Poets, fictionistas, and nonfiction writers, each with a unique project that they are bringing to light~ shaping their words to shine, with a little support and assistance from those who have come along the same road themselves at an earlier time.

It has been my pleasure to work with Laifong Leung and Ghia Aweida. Laifong is originally from Hong Kong, and Ghia is originally from Lebanon. Both arrived in Canada as children or young people, both are fluently bi- or trilingual, and both have lived and worked here for most of their lives. Each one married here. Each one has attended a variety of groups, classes and workshops at the Carnegie Centre, developing increasing confidence in their abilities to express themselves, not only effectively, but vividly, in written English.

Laifong is working on a massive nonfiction project, an encyclopedic literary reference book on Chinese writers since Mao. I knew going in that she had already signed a book contract: as I soon learned, she has taken early retirement from her teaching career as a professor, and this is her sixth nonfiction book (details below). In our very first meeting, she extracted a promise from me, that I would not dump her or disengage from the manuscript the minute the three month project development period was past! A long term project requires a long term commitment!  After our second meeting, we attended Alan Hill's  poetry book launch together, and stayed to enjoy the poetry gathering afterward. At the open mike, Laifong shared her poem, "Cold Tea," a very moving work, and her very first poem written in English.

Laifong writes,
I publshed a book on the Song dynasty lyricist Liu Yong (985?-1053?) which is in Chinese. The title is: A Study of Liu Yong and His Lyrics (Hong Kong: Joing Publishing Company, 1985); my other book on contemporary Chinese  literature in English is : Morning Sun: Interviews with Chinese Writers of the Lost Generation (Armonk, N.Y.: M. E. Sharpe Co., 1994), my book on teaching Chinese language through film and literature is: February: A Study Guide to the Film (Vancouver: W & Y Cultural Products, revised edition, 2004),  I have co-edited and contributed to the forthcoming book:  History of Literary Interactions between China and Canada (in Chinese). I also published a collection of essays in Chinese (2006) which were taken from my column essays for a well-known Chinese newspaper (Singtao Daily). 

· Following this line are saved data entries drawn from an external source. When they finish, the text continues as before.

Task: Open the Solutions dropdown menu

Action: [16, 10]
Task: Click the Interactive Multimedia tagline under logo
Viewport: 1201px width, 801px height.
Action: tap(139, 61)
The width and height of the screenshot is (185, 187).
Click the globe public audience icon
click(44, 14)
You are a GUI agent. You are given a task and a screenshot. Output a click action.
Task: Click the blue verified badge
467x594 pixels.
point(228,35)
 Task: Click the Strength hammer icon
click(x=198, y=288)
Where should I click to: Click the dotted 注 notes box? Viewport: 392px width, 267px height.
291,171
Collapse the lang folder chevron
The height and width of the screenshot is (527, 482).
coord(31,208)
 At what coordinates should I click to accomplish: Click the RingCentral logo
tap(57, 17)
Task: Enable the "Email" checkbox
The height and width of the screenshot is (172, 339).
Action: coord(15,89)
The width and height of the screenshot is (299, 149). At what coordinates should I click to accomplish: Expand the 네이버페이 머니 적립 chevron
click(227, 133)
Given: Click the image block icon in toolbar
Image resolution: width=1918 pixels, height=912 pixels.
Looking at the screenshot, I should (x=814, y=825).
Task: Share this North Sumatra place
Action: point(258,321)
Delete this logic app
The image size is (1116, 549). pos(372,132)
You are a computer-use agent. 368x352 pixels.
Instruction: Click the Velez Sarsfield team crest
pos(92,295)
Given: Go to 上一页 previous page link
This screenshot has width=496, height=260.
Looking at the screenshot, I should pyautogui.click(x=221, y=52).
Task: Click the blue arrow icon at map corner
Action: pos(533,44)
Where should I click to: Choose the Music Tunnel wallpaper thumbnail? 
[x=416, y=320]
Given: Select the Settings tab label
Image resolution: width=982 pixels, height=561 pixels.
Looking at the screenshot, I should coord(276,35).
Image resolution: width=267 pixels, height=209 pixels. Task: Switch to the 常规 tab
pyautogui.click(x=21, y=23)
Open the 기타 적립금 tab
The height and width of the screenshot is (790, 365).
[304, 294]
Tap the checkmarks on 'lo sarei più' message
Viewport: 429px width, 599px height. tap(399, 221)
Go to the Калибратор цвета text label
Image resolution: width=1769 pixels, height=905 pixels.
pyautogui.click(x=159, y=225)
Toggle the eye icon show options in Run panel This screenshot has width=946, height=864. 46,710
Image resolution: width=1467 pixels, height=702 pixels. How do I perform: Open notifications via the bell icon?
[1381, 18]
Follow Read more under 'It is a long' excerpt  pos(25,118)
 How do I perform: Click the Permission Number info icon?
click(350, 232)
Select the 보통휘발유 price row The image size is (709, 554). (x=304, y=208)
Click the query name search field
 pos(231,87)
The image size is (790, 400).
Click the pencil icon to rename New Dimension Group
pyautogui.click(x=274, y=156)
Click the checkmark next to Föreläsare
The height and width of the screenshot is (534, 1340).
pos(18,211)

We have met more or less weekly, for lunch, discussing both the nonfiction manuscript as it develops, and "what gets in the way" of the work, with a growing side theme of discussion focussing on poetry publishing, writing poetry, poetry editing, poetry translation, and the differences between trade or literary and academic publishing.

Ghia & Joanne
Ghia's project is poetry-focussed: our plan is to edit and develop a chapbook-length selection of poetry, work that is strong enough that publishers will be fighting for the opportunity to present her work to the world. I was attracted to Ghia's manuscript because her voice is very passionate, strong, and clear, and because I could see the framework of an Arabic style of poetry~ both in terms of presentation and in terms of content~ clearly in her work, often in flagrant contradiction to western "cool" aesthetics~ sentimental, admonishing, judgemental, loving, overflowing with human kindness.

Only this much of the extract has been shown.